Sunday, June 15, 2008

Life and Nothing Else

Think Afghanistan and a couple of turbaned men and the Bamiyan Buddhas come rushing in ... war-scarred land, Mujahideen, Taliban, apartheid, war.
A photo exhibition titled ‘Life and Nothing Else’ (at the Max Mueller Bhavan) aims to showcase Afghanistan in its everyday light, as seen by the natives.
The catalog says that it all started with an idea to modify the way the world views Afghanistan. This could be done not by international journalists dispatched to capture exotic, aesthetically fine images of a war zone. So the Goethe-Institut Kabul in cooperation with the French media organization AINA and conducted by the German photographer Wolfgang Bellwinkel conducted a workshop in 2004 in Kabul to equip some locals with the basic skills of photography that they could then use to portray their homeland. The works of six artists are showcased in this exhibition. Living Rooms, Life in an Orphanage, Youth, Weddings, Religious life, Family life in Afghanistan are the chosen themes.
The photographs are not rich in the kind of beauty one is by now used to. But they deliver on the workshop’s aim – being to modify the way one looks at Afghanistan, how life goes on beyond all the violence that the world learns about.

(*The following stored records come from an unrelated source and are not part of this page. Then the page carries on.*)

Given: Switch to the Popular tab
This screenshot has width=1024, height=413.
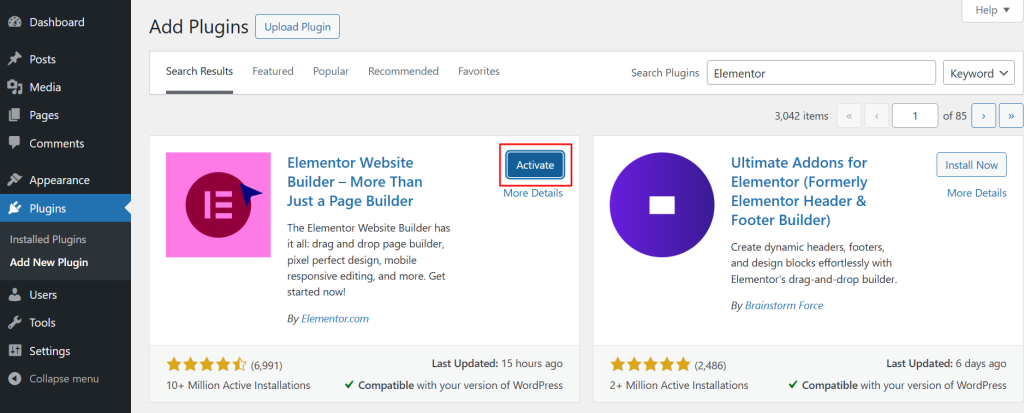Looking at the screenshot, I should click(x=330, y=72).
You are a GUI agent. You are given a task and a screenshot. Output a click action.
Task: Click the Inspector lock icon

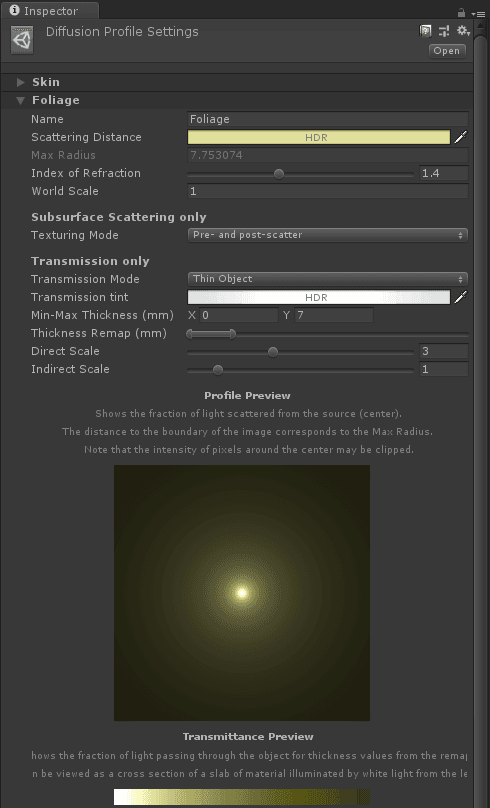click(461, 12)
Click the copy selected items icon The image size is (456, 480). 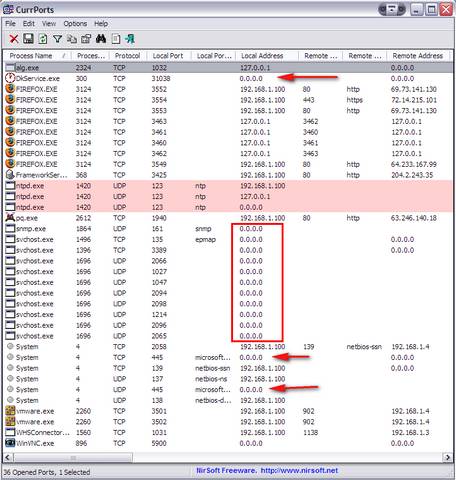[72, 39]

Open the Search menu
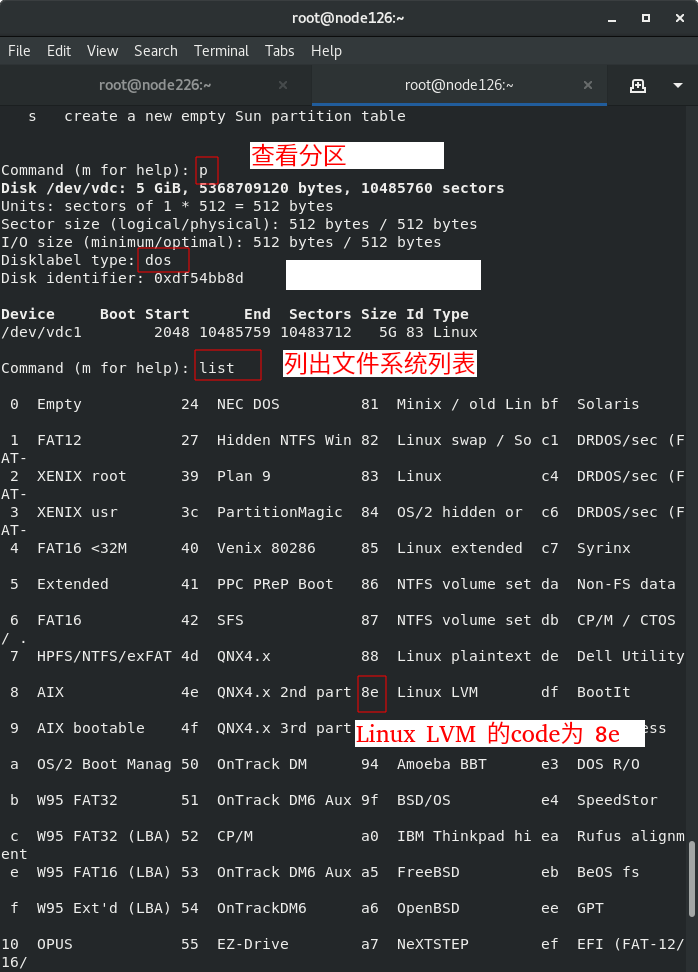(x=156, y=51)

‘Living Rooms’ across social strata are captured by one artist. Traditional carpets, pillows, curtains all mostly shades of crimson and red fight for space alongside the television, abstract paintings.

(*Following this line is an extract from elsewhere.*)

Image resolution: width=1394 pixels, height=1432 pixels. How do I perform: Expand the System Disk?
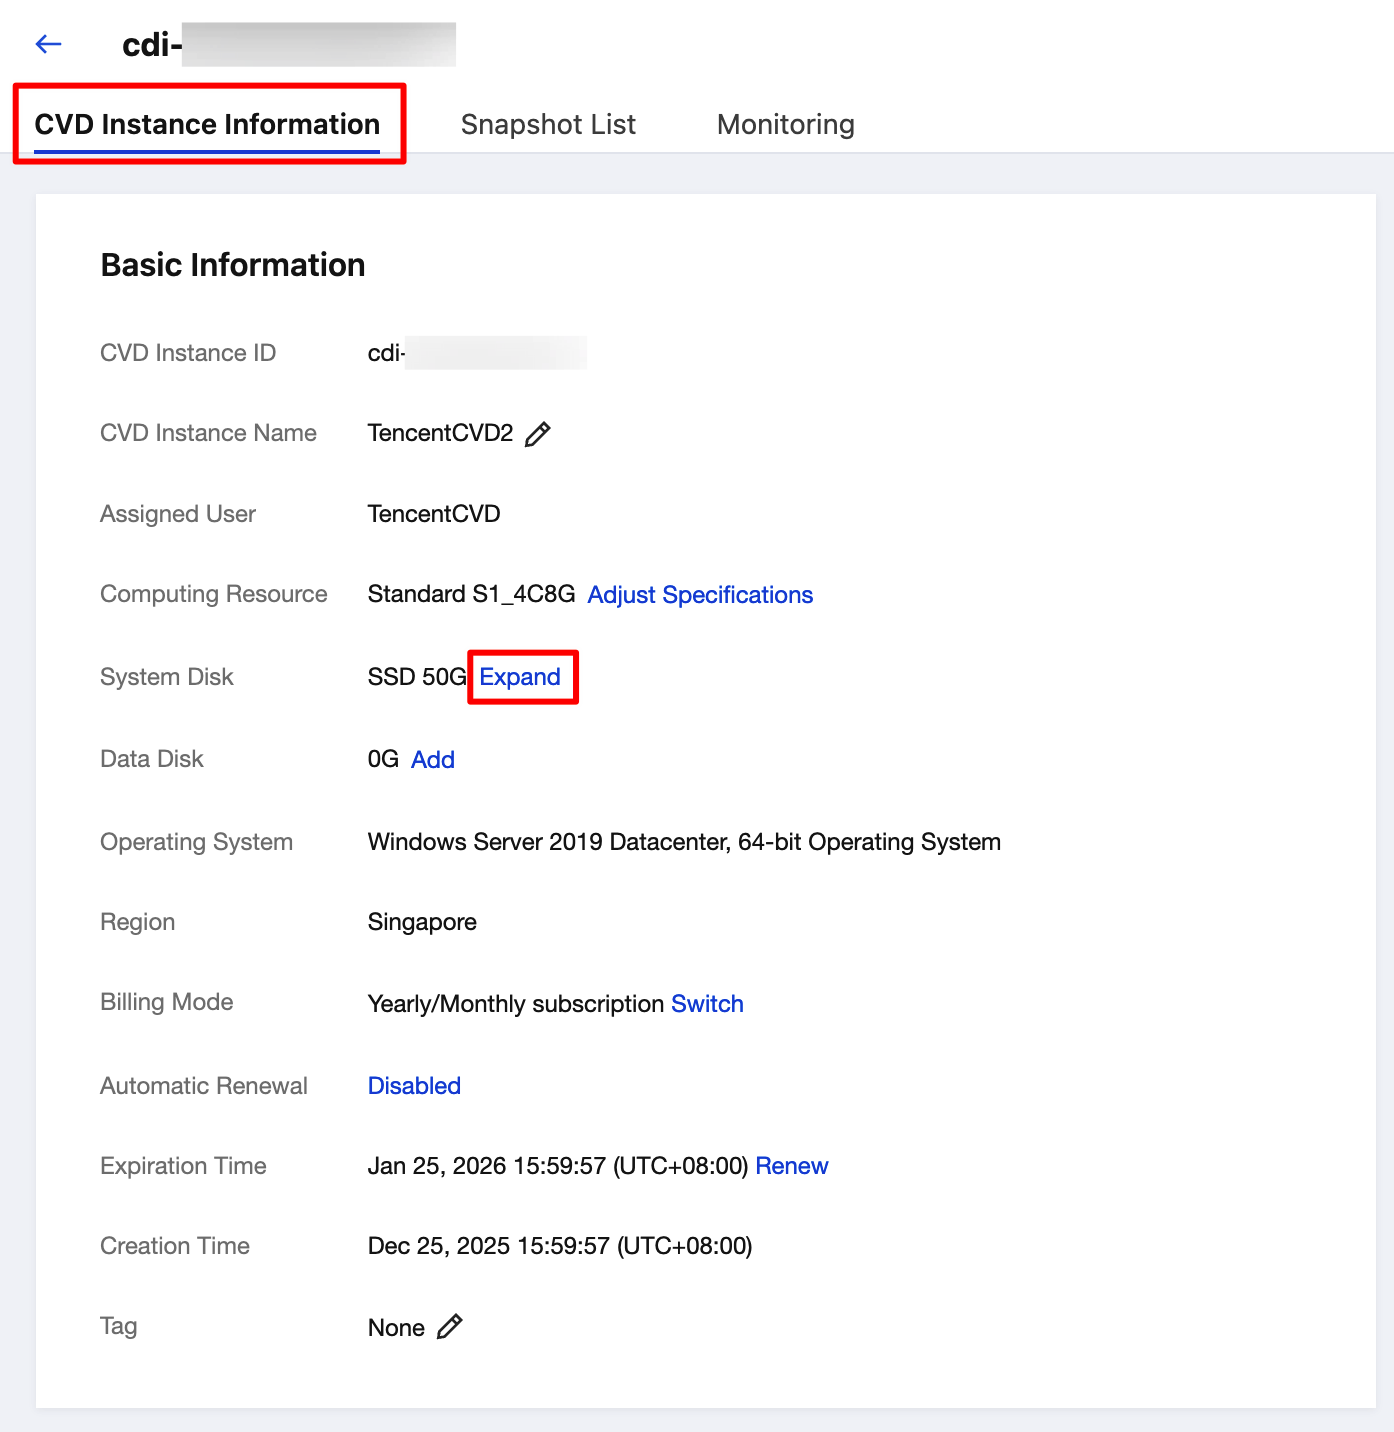pyautogui.click(x=520, y=677)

‘Life in an Orphanage’ reminded me of the orphanage in A Thousand Splendid Suns. Some of the photos in the catalog were more impressive than those displayed under this theme.
The photos displayed under ‘Youth’ weren’t very varying in that they do not capture images across the economic classes. There was one photo (in a jewelers shop) in the catalog though, which made up for it partly. But all the subjects pose for the photos and this does take away the candid, casual effect one would expect in this kind of exhibition. In his write-up, the artist talks about the limitation in photographing women for publication which is why we are to be content with seeing them only under ‘Family Life..’.
‘Weddings’ deprived of people could achieve only so much. I still feel even without any people in it, there should be more to a wedding than just the dais on which the couple would receive guests. (Or are there some restrictions there too?) But it does succeed in pushing away the drabness, sandy; grey that one has associated with the country.
‘Religious life’ mostly shot in shrines across the country had at least one photo of women in a place of worship. And another of a man at Namaz in his living room with a computer at the corner.
‘Family Life in Afghanistan’ by Farzana Wahidy ends up being the only window into an Afghan woman’s life. Families at leisure, women in the kitchen, lady and man out on the road, children playing in the background, kid sketching/playing while men of the family eat … wide variety on the whole.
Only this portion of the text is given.